Your task
Determine the count of lines containing "region" in the entries below and return only that figure.

** Provided entries follows **

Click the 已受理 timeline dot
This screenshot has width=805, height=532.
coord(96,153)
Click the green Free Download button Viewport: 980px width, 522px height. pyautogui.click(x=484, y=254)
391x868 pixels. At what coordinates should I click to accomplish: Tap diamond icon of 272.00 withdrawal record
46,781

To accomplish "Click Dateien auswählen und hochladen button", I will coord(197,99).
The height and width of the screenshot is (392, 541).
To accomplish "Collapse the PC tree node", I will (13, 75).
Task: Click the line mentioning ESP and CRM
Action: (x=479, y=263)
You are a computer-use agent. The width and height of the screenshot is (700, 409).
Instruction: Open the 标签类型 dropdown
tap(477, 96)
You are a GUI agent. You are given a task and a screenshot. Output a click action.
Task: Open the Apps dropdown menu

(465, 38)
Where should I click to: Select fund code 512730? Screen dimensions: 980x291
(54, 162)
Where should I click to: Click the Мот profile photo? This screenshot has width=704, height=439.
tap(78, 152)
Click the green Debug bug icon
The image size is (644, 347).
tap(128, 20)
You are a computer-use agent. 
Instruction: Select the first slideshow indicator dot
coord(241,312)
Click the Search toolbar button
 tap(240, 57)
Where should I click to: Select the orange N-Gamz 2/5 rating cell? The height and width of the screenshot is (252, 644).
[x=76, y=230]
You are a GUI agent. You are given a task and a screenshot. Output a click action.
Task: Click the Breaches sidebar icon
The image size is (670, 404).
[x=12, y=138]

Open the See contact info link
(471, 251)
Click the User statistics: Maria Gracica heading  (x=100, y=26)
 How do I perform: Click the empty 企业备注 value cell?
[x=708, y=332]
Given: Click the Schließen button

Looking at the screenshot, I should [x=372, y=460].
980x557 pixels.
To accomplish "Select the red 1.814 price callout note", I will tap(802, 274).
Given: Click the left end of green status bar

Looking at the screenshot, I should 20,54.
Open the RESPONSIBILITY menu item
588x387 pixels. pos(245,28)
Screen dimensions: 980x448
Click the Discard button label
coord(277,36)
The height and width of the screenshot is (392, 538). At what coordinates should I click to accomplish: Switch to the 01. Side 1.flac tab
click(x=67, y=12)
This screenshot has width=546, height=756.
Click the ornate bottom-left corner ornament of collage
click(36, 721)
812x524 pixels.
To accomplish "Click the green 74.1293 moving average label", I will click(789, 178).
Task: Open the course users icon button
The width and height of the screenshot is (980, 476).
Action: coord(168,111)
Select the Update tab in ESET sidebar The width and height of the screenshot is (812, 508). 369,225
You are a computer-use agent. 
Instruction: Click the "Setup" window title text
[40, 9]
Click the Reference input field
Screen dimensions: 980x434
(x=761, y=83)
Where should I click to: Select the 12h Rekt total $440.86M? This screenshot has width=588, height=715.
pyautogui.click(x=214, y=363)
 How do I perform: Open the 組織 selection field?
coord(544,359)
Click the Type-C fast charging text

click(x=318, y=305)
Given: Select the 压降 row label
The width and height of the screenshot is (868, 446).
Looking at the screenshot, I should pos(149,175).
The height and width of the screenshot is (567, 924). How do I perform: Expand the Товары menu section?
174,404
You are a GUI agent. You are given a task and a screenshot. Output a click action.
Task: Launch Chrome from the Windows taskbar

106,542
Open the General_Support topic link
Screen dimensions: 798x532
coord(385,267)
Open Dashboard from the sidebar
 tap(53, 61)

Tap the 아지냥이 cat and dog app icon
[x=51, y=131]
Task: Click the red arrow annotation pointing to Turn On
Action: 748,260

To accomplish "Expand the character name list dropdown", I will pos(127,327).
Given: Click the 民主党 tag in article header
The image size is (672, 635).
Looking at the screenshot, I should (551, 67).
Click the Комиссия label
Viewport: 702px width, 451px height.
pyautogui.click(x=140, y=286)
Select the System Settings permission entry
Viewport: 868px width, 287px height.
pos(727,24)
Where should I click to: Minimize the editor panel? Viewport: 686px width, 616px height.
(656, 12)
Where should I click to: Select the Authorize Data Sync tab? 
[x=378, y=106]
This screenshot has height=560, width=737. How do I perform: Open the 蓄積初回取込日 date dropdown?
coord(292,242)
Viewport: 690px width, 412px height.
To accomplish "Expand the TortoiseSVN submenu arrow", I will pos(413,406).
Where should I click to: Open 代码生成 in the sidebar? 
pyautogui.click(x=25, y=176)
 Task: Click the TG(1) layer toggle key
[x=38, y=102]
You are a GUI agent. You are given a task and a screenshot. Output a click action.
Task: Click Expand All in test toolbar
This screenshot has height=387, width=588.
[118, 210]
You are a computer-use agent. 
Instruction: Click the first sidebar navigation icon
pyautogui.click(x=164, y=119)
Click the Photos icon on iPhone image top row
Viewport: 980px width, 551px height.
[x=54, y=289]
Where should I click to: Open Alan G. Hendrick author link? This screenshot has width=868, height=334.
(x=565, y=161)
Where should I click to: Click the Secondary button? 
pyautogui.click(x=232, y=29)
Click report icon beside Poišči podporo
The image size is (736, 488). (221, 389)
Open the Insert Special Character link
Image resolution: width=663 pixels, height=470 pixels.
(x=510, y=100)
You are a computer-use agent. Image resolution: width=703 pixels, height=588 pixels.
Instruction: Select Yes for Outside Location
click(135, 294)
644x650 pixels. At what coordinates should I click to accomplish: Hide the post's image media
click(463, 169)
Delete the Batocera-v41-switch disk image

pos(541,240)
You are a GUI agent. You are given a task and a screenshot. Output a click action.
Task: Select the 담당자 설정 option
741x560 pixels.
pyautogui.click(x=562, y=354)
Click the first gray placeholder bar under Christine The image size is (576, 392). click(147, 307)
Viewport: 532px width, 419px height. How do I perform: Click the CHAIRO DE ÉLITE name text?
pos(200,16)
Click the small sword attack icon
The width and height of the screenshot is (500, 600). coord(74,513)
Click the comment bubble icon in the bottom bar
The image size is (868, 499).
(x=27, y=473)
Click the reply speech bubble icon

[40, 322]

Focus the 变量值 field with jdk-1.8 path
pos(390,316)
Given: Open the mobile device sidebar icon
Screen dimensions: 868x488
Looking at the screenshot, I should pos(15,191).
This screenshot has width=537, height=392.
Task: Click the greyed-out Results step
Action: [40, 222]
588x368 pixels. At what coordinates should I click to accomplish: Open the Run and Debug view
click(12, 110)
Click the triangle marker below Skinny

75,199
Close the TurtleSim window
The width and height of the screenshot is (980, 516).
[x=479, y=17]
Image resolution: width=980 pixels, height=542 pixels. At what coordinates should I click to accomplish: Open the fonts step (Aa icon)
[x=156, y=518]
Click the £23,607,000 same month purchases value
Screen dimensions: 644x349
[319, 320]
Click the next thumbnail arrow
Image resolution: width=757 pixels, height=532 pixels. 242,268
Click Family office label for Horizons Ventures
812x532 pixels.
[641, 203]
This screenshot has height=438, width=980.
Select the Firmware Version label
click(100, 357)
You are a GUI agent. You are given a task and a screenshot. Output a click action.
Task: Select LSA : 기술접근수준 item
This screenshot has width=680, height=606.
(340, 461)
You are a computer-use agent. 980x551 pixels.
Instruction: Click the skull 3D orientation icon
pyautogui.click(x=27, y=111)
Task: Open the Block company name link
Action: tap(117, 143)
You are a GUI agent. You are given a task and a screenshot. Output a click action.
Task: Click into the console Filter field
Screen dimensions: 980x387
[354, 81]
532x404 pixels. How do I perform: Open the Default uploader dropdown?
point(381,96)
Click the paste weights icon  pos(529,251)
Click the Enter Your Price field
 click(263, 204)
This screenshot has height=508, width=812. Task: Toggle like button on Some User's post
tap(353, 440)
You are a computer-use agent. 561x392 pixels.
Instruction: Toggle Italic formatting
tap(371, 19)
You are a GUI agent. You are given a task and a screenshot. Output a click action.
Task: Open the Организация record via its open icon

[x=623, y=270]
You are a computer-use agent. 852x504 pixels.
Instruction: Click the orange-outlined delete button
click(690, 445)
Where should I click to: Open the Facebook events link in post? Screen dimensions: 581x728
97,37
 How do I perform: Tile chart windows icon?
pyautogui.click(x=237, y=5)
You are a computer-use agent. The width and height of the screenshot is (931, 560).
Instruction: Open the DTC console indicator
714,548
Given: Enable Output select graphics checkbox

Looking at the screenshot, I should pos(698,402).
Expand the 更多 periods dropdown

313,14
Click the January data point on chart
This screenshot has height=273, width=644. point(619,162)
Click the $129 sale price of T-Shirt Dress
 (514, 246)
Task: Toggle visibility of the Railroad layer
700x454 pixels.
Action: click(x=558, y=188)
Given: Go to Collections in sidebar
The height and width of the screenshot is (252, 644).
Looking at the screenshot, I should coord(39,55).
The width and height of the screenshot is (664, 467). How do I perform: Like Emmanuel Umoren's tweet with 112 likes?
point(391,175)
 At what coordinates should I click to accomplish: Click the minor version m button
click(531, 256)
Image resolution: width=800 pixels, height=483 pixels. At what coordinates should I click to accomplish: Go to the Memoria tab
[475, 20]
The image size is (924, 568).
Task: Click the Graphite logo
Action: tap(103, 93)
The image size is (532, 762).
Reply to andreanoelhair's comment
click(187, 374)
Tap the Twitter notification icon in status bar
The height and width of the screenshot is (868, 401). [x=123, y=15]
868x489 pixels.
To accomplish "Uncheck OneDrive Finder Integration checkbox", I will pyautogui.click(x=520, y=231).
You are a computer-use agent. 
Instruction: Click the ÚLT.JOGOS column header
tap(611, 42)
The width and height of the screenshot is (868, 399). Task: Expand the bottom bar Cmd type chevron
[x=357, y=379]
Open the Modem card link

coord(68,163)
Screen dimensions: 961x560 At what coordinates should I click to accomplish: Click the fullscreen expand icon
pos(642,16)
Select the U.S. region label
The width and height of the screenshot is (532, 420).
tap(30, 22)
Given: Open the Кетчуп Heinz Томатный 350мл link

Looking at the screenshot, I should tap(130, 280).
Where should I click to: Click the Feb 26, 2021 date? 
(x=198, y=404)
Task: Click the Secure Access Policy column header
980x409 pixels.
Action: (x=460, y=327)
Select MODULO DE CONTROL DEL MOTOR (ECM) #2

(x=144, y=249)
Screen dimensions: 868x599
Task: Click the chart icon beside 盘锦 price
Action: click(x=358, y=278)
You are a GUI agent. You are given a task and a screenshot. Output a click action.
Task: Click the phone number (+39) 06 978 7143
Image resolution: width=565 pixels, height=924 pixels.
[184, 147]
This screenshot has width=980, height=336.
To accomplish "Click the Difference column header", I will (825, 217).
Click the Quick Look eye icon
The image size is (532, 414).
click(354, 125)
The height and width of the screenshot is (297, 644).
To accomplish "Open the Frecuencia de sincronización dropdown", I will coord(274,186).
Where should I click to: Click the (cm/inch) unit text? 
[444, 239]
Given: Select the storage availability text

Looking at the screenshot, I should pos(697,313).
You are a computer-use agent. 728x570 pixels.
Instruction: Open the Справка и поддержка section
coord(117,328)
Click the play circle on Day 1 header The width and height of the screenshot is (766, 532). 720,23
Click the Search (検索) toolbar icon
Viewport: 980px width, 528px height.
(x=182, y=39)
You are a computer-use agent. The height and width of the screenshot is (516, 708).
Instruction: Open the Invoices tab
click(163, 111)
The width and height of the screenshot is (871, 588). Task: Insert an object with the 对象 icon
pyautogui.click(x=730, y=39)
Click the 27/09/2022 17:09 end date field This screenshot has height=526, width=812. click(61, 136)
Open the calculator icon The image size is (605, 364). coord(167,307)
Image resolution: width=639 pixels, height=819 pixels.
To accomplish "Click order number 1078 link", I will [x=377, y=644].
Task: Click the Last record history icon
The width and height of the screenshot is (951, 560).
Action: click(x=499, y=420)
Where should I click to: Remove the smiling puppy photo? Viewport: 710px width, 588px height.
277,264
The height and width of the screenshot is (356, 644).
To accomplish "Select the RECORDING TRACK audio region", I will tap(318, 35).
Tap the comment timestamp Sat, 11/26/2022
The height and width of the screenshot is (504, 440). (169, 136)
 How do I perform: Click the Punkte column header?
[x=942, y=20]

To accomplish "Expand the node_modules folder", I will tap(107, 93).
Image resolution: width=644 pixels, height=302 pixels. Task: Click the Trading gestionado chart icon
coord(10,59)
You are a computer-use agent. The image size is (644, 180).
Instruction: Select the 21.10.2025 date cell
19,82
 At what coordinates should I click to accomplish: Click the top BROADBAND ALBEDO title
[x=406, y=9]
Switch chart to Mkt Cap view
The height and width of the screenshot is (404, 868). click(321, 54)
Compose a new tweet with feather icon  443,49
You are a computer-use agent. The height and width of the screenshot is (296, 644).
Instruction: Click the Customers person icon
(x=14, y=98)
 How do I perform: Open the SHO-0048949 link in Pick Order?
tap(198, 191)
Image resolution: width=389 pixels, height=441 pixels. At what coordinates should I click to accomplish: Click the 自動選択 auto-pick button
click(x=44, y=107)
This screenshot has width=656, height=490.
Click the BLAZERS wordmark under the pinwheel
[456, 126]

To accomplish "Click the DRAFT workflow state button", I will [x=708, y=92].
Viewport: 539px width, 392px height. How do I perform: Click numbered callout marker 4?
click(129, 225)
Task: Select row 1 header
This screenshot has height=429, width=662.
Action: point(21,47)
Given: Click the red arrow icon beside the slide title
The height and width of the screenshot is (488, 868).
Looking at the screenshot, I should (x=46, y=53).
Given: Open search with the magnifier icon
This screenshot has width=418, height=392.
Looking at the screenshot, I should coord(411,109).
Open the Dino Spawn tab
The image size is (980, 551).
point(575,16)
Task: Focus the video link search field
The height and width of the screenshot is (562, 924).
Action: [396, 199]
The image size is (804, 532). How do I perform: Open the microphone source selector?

** End of Provided entries **

Completed task
2